Over the Xmas break various family members were engaging in an interesting conversation whose starting point was the way many people are excessively, indeed sometimes hysterically concerned about the dangers of asbestos fibres from nearby demolitions or renovations.
The background theme was how poorly people understand risks, especially small risks, and how they misplace their anxieties about risks.
I suggested that the emotional energy people put into obsessing about floating asbestos fibres would be better invested doing something about much larger dangers such as, say… global warming.
To put things in a bit of perspective, consider:
“This end-Permian extinction is beginning to look a whole lot like the world we live in right now,” Payne said. The end-Permian extinction (mentioned in an example in the previous post on this blog) was a catastrophe 250M years ago when the great majority of land and marine species were eliminated.
Payne is “assistant professor of geological and environmental sciences at Stanford University… a paleobiologist who joined the Stanford faculty in 2005, studies the Permian-Triassic extinction and the following 4 million years of instability in the global carbon cycle.”

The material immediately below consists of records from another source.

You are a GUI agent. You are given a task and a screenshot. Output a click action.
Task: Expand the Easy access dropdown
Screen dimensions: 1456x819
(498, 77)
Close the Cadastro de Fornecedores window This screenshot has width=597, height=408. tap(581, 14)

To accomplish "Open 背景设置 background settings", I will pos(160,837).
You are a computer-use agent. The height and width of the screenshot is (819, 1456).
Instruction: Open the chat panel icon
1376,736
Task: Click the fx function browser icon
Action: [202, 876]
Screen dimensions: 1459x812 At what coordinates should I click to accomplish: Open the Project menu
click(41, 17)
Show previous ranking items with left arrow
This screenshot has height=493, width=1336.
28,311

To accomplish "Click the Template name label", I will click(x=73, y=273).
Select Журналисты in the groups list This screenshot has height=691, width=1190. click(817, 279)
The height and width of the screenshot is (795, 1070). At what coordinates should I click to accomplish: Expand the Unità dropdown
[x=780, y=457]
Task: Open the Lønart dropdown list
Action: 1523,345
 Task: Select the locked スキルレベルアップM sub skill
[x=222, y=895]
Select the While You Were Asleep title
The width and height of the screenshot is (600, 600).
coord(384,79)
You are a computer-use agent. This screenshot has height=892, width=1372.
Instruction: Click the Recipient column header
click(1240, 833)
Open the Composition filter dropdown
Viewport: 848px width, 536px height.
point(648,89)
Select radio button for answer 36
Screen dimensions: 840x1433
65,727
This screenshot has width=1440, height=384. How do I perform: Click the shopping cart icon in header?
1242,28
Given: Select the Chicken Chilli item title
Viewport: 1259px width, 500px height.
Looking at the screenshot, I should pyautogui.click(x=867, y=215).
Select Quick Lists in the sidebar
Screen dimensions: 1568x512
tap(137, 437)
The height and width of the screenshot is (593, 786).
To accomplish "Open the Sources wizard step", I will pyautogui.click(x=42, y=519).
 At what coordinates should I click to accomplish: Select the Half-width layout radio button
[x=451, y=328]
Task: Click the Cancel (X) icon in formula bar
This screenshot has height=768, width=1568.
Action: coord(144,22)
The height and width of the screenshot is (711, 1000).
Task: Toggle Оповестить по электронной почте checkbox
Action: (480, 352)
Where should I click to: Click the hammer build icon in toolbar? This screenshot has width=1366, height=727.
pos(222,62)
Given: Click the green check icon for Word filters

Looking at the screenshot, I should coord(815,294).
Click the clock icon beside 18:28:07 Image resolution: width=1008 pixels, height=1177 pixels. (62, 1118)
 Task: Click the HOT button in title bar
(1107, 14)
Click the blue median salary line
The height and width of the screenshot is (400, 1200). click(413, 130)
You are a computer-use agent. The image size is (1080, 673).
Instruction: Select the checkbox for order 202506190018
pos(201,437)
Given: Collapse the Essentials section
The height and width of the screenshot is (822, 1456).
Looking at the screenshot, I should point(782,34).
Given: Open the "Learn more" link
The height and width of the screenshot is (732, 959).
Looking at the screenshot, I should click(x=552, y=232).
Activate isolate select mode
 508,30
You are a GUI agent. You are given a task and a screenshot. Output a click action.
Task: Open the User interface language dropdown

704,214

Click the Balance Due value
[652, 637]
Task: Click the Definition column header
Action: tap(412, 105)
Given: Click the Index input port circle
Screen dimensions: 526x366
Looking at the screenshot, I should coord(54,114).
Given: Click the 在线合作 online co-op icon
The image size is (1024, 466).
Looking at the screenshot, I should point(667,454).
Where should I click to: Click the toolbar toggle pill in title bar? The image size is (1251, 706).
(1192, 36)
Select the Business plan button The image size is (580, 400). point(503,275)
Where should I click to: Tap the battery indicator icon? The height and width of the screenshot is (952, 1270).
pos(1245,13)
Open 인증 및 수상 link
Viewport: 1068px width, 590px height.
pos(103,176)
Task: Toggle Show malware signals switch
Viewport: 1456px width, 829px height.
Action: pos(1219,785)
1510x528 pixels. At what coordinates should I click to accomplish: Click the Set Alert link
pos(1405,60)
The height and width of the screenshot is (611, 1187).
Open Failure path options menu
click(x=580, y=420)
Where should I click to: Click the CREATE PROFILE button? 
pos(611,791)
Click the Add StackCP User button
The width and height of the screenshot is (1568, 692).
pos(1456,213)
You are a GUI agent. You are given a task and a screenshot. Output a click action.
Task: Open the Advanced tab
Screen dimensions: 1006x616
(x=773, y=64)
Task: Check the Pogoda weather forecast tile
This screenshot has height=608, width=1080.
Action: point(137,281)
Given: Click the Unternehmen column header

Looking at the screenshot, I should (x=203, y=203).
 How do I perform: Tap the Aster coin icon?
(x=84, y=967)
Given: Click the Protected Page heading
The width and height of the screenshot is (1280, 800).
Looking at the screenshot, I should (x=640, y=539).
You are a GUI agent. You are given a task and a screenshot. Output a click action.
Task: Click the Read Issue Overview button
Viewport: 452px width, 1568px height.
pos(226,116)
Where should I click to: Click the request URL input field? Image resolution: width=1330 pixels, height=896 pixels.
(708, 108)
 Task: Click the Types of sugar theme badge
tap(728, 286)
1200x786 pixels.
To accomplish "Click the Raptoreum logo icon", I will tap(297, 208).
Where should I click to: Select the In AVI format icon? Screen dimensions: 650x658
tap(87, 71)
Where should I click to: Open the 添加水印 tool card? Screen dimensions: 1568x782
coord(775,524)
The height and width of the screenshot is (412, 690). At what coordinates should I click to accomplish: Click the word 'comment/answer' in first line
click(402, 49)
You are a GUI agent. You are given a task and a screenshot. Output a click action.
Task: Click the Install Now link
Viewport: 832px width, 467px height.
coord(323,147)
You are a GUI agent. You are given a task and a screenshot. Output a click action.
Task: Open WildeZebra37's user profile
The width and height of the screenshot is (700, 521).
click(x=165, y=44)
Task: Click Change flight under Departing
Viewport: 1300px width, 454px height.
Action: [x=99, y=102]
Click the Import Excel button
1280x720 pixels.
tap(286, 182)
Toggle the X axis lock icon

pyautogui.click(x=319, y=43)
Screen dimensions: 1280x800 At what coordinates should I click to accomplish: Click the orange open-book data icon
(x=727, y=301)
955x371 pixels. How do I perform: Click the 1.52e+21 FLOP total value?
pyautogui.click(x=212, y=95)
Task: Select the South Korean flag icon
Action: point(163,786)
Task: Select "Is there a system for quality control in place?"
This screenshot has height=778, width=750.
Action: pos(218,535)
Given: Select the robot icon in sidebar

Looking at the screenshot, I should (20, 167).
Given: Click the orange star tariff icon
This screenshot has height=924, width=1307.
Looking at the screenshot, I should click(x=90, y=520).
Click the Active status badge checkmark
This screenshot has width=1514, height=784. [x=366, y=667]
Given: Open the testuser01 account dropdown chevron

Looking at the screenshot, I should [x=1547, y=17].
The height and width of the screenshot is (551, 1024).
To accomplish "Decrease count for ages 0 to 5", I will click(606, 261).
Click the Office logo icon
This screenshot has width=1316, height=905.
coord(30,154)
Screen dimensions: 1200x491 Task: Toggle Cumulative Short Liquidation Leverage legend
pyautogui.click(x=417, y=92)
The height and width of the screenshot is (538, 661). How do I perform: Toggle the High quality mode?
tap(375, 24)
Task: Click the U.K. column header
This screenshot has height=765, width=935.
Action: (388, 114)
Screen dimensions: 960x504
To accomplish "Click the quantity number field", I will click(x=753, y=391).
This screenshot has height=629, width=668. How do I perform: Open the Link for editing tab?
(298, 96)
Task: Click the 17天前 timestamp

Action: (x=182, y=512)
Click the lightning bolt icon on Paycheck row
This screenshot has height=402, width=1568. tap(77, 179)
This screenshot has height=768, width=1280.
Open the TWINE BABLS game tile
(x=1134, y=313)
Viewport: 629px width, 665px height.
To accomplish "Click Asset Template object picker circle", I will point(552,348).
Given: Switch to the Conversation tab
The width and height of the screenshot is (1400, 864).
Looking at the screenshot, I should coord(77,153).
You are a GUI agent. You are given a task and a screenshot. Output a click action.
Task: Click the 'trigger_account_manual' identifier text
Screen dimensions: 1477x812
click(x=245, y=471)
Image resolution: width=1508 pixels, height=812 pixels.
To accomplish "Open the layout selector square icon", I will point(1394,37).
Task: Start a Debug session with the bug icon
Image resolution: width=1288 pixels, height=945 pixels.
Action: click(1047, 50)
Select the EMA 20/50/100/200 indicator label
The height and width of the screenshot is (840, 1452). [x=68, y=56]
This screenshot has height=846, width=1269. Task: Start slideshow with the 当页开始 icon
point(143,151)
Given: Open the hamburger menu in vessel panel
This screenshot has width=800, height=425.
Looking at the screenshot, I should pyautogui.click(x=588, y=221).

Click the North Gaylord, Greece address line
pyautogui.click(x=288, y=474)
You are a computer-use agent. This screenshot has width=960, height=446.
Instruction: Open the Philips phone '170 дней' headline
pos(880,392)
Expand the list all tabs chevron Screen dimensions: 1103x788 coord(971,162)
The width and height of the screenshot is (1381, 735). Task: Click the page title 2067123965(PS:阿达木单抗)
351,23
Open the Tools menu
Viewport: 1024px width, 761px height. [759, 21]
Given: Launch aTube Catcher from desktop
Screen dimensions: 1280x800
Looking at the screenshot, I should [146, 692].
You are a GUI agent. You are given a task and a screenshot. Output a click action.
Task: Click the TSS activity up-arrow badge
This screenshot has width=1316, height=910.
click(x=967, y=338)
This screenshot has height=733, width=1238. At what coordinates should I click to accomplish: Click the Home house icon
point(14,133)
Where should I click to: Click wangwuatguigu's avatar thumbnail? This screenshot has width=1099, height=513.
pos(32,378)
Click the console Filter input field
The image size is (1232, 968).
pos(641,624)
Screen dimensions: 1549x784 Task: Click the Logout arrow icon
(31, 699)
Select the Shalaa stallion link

Payne says: “The good news, if there is good news, is that we have not yet released as much carbon into the atmosphere as would be hypothesized for the end-Permian extinction. Whether or not we get there depends largely on future policy decisions and what happens over the next couple of centuries.”
See The Day the Seas Died: What Can the Greatest of All Extinction Events Teach Us About Climate Change?
Well, there’s impact (utility) and probability. What actually is the change in probability of mesothelioma given low exposure to asbestos? Without knowing that, it’s hard to say whether worry about the neighbor’s house is obsessive or not.